NYT:
"But computers have reached a point where for the most common home purposes – Web surfing, e-mail and word processing – they are already more than fast enough to suit a typical home user’s needs. […] Computer and chip manufacturers have long used advances in speed as a central point to sell new computers. To be sure, such marketing will still appeal to people who edit video or process complex photographic images, for example, or make calculations with large masses of data, or play video games on the PC. They still see big benefits when they upgrade to faster chips for their processor-intensive tasks."
We just need more software to drive hardware upgrades. I’m currently editing some footage with Adobe Premiere. Why do I need to manually type what’s being said to get a written transcript of the video or add subtitles? This should be done automatically during the acquisition/logging process. Software is still too oblivious to the data it manipulates. Why do I need to tell Winamp about the beat in the tracks it plays back? Come on Winamp, can’t you hear the beat and tap your feet[*]? Even basic stuff such as multi-tasking can improve: Premiere stops playing back video if it’s not the foreground app, say when I switch back to Word to type the text I’m listening to.

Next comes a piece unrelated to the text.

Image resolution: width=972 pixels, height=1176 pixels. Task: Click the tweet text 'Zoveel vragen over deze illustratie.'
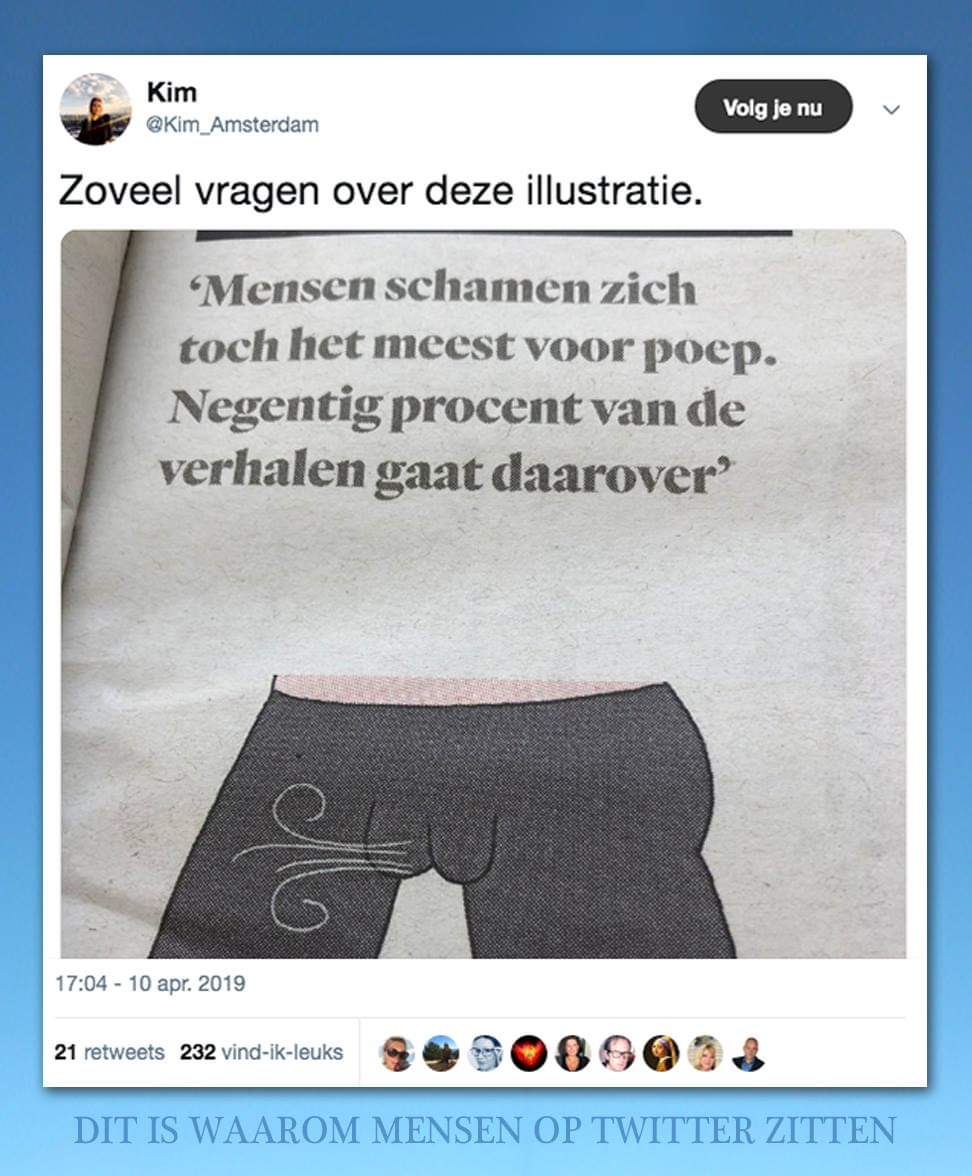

This industry should celebrate that we don’t need to keep upgrading and changing our PCs incessantly anymore just to do the most basic things. It took two decades, but now the typewriter doesn’t fall apart while you type. Good news, your product is less and less a synonym with painful hassle. It’s time to move on to new applications, and convince more people to use them. It took a while to turn people into TV couch potatoes; getting the masses to actually produce content is not going to happen overnight either. How many people draw, play musical instruments or practice a sport assiduously? The "digital revolution" will be behavioral as much as technical or won’t happen at all.
And these new apps belong on the PC. Using the XBox as a counter example is as ludicrous as saying that laptops would kill desktops (as Toshiba claimed a decade ago.) The XBox is just a stripped-down PC proprietary subset that ships without some of the traditional devices and peripherals. Anyway, if current PCs have CPU power to spare, it’s probably because they don’t empower users enough. A powerful engine a sports car doesn’t make. You need to transfer that energy to the wheels and keep the vehicle drivable.
[*] Update: some software such as AtomixMP3 does beat recognition, though what I just tested didn’t work so well (the beat it reported kept changing, though the real tempo didn’t.) Anyway my point is that we have too much hand-holding to do with software even to get menial tasks done.